CD's

Hallo, ich hab mal ne Frage zum Aufbau einer CD:

Ich hab mal gehört, dass eine CD aus Pits und Land besteht, und die einzelnen Übergänge dann die Informationen/Daten ausmachen.

Besteht eine CD (gepresst oder Rohling, etc) denn NUR aus Pits und Lands oder kann eine CD noch weitere Eigenschaften aufweisen, die vom CD-Laufwerk ausgewertet werden können?

Vielen Dank für eine Antwort
Viele Grüße
Manny

Hallo Manny

Besteht eine CD (gepresst oder Rohling, etc) denn NUR aus Pits
und Lands

AFAIK ja.

…oder kann eine CD noch weitere Eigenschaften
aufweisen, die vom CD-Laufwerk ausgewertet werden können?

Wüsste ich nicht. Aber wozu auch?

Genauere Informationen kannst Du ja hier nachlesen:
http://de.wikipedia.org/wiki/CD-ROM

CU
Peter

Helligkeitsunterschiede

Ich hab mal gehört, dass eine CD aus Pits und Land besteht,

Eine industriell gepresste sieht so aus. Eigentlich geht es nur darum, dass der lesende Laser mal mehr oder weniger reflektiert wird und der Empfangssensor ein Muster aus mehr oder weniger Licht (= 0, 1) erhält.

Bei der gebrutzelten CD wird auch vom Werk aus ein sog. Groove eingepresst, damit der CD-Brenner die „Spur“ findet. Dort brennt er dann dunklere Flecken in die Oberfläche.

Gruß

Stefan

Hi, vielen Dank für die Antworten.
Wenn jetzt aber eine CD nur aus Pits und Lands besteht, wo ist denn dann dabei der Sub-Channel?
Ist das eine Spur die gesondert gezählt wird, der Fehlerkorrektur dient und auch aus Pits und Lands besteht?

Wenn ich zB. ne Audio-CD mit Kratzern habe und diese dann „rauscht“, wer macht dabei dann die Fehlerkorrektur?
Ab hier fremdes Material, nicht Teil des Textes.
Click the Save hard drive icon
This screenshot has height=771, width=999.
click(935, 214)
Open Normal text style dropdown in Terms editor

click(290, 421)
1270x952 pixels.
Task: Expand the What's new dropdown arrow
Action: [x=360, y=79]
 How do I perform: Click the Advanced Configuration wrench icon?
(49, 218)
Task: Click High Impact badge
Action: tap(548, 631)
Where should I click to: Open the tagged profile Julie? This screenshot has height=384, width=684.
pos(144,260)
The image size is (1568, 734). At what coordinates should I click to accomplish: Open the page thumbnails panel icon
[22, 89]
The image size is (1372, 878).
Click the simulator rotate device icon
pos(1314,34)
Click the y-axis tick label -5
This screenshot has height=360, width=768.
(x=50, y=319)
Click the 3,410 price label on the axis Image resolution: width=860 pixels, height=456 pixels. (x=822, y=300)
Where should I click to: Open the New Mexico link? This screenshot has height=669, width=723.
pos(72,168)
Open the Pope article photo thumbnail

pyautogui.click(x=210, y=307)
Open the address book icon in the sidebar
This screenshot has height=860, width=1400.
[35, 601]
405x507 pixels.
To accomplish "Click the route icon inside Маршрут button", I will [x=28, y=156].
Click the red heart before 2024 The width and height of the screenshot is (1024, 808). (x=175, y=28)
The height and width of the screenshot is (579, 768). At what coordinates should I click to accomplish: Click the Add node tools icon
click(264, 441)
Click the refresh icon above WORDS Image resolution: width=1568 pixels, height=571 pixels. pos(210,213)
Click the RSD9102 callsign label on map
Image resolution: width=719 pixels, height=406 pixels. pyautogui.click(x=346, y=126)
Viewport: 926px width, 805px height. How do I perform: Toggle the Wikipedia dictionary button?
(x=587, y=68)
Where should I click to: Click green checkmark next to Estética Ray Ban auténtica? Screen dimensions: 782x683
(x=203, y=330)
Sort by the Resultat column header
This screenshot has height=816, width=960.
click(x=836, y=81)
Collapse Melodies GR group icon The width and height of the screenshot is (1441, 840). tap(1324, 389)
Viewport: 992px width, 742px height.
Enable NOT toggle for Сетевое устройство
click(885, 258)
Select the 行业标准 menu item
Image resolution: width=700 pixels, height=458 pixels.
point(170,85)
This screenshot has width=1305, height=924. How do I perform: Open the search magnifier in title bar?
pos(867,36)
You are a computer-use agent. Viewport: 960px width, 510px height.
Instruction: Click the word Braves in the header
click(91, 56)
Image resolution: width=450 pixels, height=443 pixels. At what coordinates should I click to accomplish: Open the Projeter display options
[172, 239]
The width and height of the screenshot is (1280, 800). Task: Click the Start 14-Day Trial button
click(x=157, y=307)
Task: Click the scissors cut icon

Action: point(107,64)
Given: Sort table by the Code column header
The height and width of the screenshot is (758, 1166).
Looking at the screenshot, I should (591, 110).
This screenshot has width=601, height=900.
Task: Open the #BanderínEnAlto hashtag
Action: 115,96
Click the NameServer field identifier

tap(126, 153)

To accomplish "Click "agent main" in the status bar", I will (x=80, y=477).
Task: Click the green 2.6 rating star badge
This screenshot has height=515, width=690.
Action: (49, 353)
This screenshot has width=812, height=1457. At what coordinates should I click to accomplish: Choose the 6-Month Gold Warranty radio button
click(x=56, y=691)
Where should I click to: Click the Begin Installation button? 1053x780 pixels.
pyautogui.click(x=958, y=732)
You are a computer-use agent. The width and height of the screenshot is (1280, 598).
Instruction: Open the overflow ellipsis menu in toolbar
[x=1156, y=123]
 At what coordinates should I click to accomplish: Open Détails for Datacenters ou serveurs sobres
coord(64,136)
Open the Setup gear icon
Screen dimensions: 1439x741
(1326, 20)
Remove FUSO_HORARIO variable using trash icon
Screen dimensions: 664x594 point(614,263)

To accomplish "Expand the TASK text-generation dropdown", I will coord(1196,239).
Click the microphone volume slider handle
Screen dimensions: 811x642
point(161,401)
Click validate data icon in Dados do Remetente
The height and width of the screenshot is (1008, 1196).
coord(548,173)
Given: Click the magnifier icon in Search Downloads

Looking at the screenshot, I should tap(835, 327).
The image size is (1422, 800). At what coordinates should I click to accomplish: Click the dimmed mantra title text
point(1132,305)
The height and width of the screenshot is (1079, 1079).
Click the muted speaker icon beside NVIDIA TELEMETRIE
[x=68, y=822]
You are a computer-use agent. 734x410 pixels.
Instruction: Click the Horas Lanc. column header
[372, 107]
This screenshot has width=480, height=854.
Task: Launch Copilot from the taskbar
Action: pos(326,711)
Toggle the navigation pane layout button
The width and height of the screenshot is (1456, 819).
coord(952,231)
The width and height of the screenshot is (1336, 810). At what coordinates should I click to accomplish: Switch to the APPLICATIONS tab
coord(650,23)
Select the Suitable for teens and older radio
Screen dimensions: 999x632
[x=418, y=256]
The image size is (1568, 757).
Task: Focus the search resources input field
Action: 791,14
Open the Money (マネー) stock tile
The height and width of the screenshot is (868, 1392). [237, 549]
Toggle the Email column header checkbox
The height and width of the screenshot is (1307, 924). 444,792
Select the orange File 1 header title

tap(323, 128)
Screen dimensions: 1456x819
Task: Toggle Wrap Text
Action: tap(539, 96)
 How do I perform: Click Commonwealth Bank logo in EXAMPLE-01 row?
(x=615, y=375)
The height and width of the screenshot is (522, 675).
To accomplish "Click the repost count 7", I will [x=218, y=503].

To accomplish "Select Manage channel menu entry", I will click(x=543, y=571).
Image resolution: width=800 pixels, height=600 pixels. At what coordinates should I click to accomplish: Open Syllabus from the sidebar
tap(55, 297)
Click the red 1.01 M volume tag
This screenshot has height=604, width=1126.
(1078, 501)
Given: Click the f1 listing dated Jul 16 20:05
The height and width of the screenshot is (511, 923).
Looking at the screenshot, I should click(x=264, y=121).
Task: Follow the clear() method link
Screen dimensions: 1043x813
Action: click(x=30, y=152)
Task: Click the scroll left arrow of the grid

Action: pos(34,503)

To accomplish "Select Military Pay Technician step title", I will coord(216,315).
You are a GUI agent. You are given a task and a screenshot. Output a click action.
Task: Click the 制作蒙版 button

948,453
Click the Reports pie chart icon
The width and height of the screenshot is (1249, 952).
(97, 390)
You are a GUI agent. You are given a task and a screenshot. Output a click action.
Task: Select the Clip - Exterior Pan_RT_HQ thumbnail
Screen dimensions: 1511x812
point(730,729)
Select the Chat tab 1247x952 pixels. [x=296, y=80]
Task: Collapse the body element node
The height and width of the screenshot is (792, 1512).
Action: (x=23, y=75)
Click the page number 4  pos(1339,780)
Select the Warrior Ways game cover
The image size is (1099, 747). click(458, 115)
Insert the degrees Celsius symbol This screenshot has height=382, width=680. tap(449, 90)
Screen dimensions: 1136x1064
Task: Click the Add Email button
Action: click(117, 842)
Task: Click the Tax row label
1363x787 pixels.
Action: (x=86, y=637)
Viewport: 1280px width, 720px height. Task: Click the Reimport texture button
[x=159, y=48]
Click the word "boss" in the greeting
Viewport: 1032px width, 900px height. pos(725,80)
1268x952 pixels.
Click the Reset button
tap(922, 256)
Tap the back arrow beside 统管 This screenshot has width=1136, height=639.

Macht das Windows, bzw Winamp oder macht das direkt die Hardware?

Wenn man mit dieser Fehlerkorrektur nicht einverstanden ist, weil sie schlecht arbeitet (rauscht ja), kann man dann die Fehlerkorrektur von der Hardware bzw Windows/Winamp auschalten und dafür eine andere Software einsetzen?

Viele Grüße
Manny

Alles ein Datenstrom

Wenn jetzt aber eine CD nur aus Pits und Lands besteht, wo ist
denn dann dabei der Sub-Channel?

Innerhalb des Datenstroms, der versehentlich auch 32 bit Daten für die Musik enthält ist genug Platz für Fehlerkorrektur, Subchannel, CD-Text, 5 gleichspannungsverhindernde bits, Rahmendaten uvam.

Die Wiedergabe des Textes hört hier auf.